L’ÉGLISE LOCALE : PISTES ET SOLUTIONS

Ici, ce n’est pas une critique envers le système ecclésiastique ni envers les assemblées locale. Il s’agit plutôt d’un problème particulier et ciblé. L’objectif est d’initier des pistes de solutions pour atténuer ce problème:

LE COMMÉRAGE, LA MÉDISANCE ET LA CALOMNIE

Dans beaucoup d’assemblées, nous éteignons le zèle de la majorité en les infantilisant, que ce soit volontaire ou non. Cette infantilisation se traduit par une passivité de ses membres/adhérents, alors qu’ils sont contraints à n’être que des auditeurs passifs et des « remplisseurs » de chaises.

L’activité réduit passablement cette accoutumance qu’ont plusieurs à commérer. Plus nous sommes actifs, moins nous avons le temps et le désir d’entrer dans des discussions vaines. Horaire chargé oblige. Mais il y a davantage:

Lorsque les membres d’une assemblée sont stimulés spirituellement, à exercer leurs dons pour eux aussi participer à la vie collective en Christ, ils solidifient et consolident les relations qu’ils ont les uns avec les autres. Tout ceci n’empêchent pas nécessairement le commérage, mais il en altère considérablement ses possibilités.

Lorsque nous sommes contraints à aller au culte pour chanter quand on nous dit de chanter, de nous asseoir quand on nous dit de nous asseoir, quand on nous dit que c’est le moment de la prédication alors on écoute bien passivement, et qu’on donne quand on nous demande de donner, nous éteignons peu à peu le zèle du néophyte pour en faire un dinosaure de l’église locale où l’adhérent est membre.

Que font les gens inactifs? Ils deviennent impotents à toutes bonnes oeuvres et voilà, on se plaint qu’il y a un manque d’ouvriers. Mais pire: les murmures deviennent le lait spirituel des membres auditifs/passifs, qui n’ont rien à faire pour s’occuper.

Certes, les pasteurs peuvent s’en plaindre, à juste titre. Néanmoins, ils ont aussi une responsabilité inhérente à leur rôle central: amener les croyants, parfois des néophytes dans la foi, à se parfaire, devenir mature et, finalement, à être suffisamment autonome pour eux aussi prendre soin des nouveaux croyants.

Lorsque je visite une assemblée, je me demande chaque fois comment on peut grandir dans une telle structure qui, parfois, je la considère abrutissante. Non, ce n’est pas une insulte ni même une quelconque forme de condescendance de ma part. Je suis attristé par ce constat.
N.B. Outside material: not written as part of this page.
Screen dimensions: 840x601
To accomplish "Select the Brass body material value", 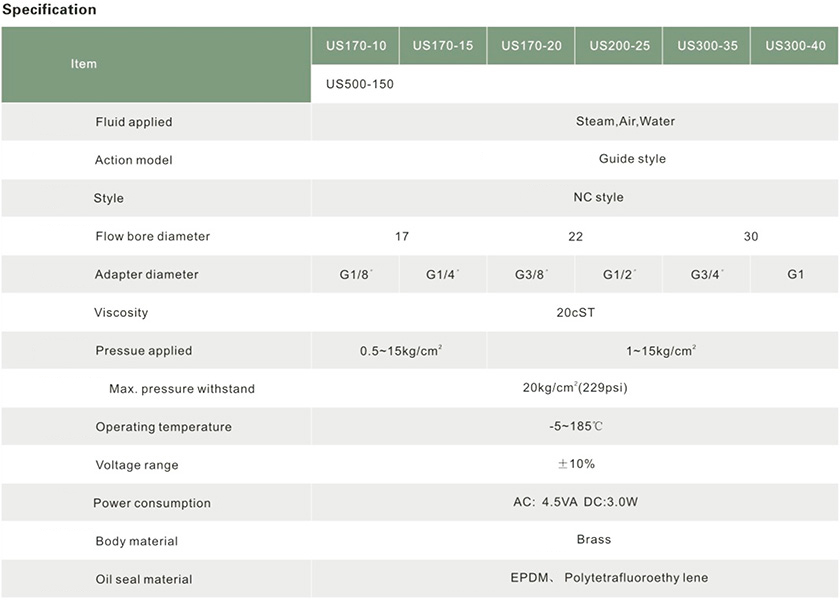I will pos(594,540).
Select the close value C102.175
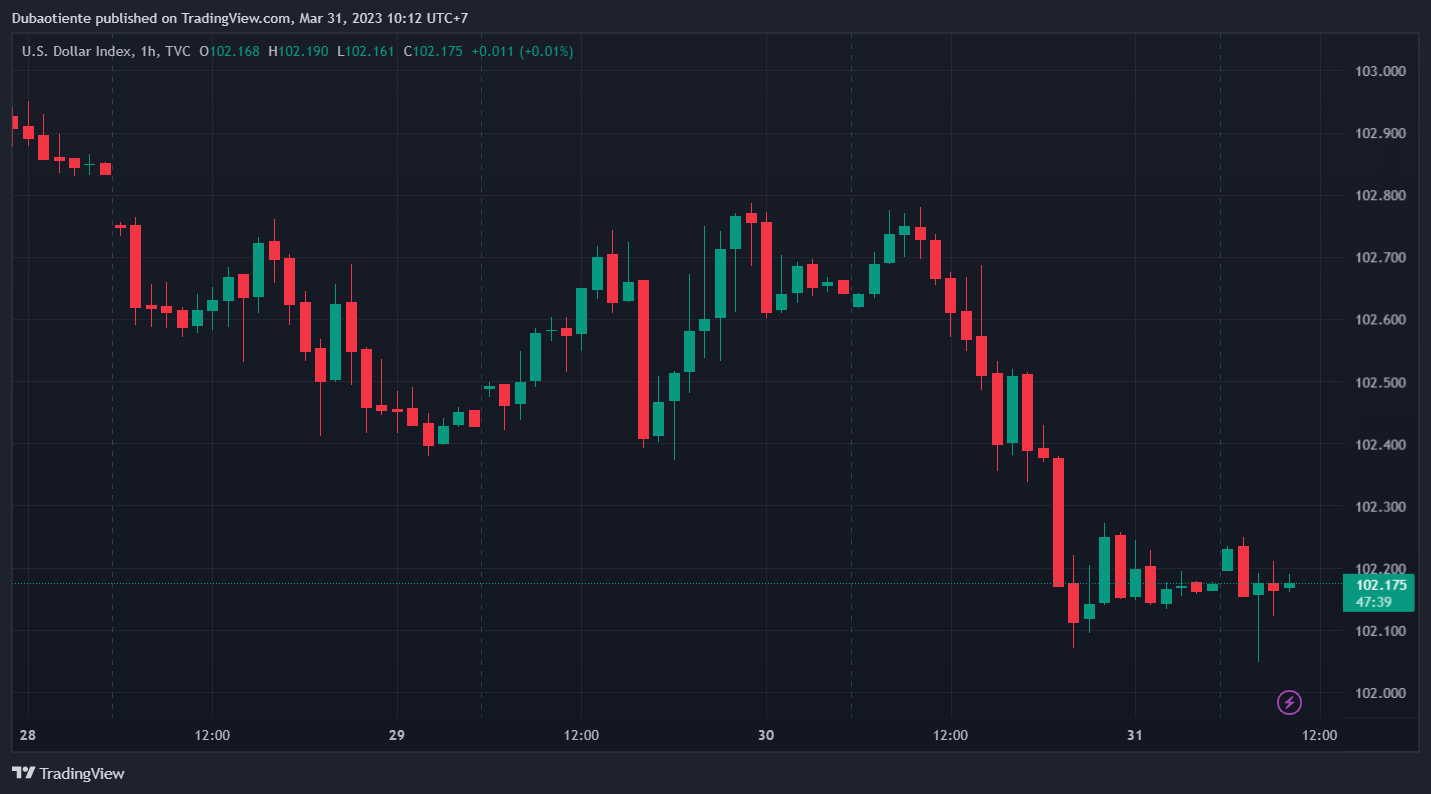The height and width of the screenshot is (794, 1431). tap(433, 51)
Il est impératif que l’église et ses dirigeants priorisent l’autonomie spirituelle en les mettant à l’oeuvre. Il est plus que temps de cesser de sermonner le dimanche matin, mais de laisser la place au droit de parole de chacun, car le principe vital de la vie en Christ c’est, « LES UNS LES AUTRES ». Or, nous assistons plutôt à l’inverse. L’église locale est un moyen de rassemblement, pas un principe de vie chrétienne qui vient régenter le rassemblement, qui est le vrai principe de la vie en Christ. Malheureusement, nous avons fait de l’église un principe, et le rassemblement des croyants est devenu un moyen par lequel l’église locale assure sa survie.
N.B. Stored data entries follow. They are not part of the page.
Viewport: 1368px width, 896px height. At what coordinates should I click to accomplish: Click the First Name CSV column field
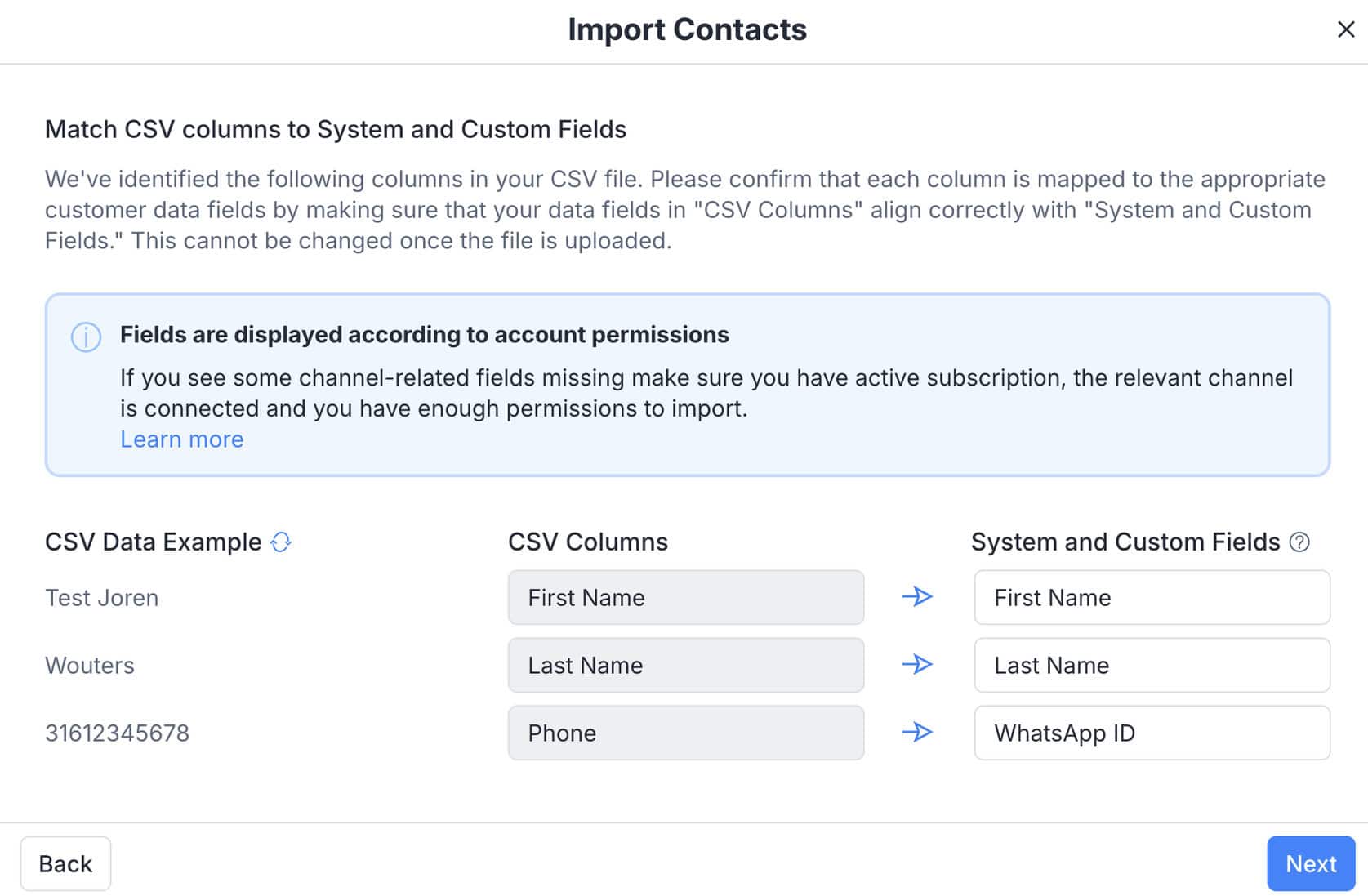685,597
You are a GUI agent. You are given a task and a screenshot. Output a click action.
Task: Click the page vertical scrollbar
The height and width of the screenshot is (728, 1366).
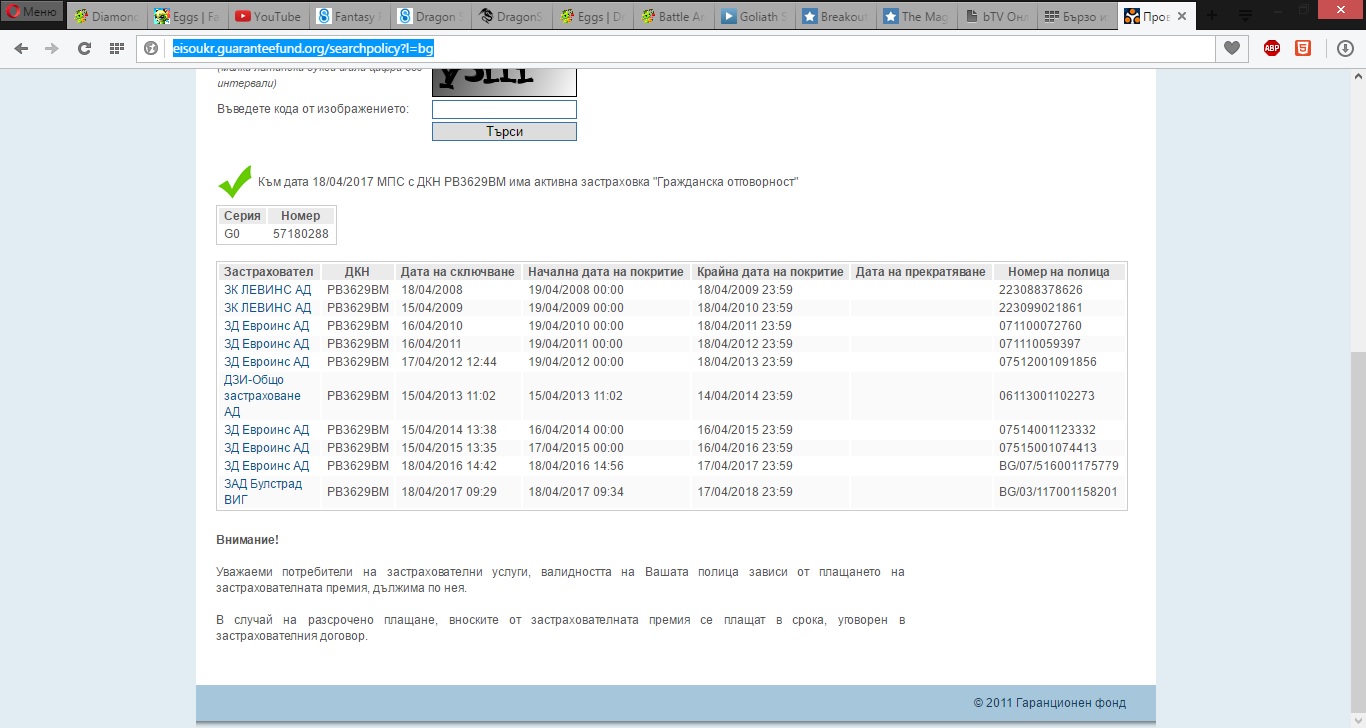point(1357,500)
Lorsqu’on tient les gens dans la passivité, on leur coupe l’herbe sous le pied. La foi devient de la religiosité avec le temps. Nous ne sommes plus l’Église, nous allons à l’église chaque dimanche, comme si la vie chrétienne se mesurait par une présence de corps dans un lieu géographique fait de pierre et de bois.

Peu à peu, les guerres intestines, que l’on ne perçoit pas le dimanche matin par cette pluie de propos provenant directement du Patois de Canaan, ont gagné plusieurs membres de l’assemblée qui y sont régulièrement. Ces guerres sont souvent des guerres froides, où chacun a son petit clan bien à lui.

Le culte est sensé être une célébration, une fête, mais c’est devenu un moment soporifique où les somnifères ne sont pas requis pour pieuter. Une telle inertie cultuelle ne peut produire de bons fruits. Si chacun est responsable de lui-même, et je suis entièrement d’accord avec cette affirmation, la communauté, ses dirigeants en tête, ne peuvent se soustraire à leurs responsabilités comme bergers. Oui, le berger ne fait pas que prêcher, préparer des réunions, des colloques, des rapports annuels d’assemblées, des conventions ou des voyages d’affaires pastoraux. En fait, sa raison d’être, ce sont les brebis du bon berger qui sont mises à sa disposition. Tel est son mandat spirituel.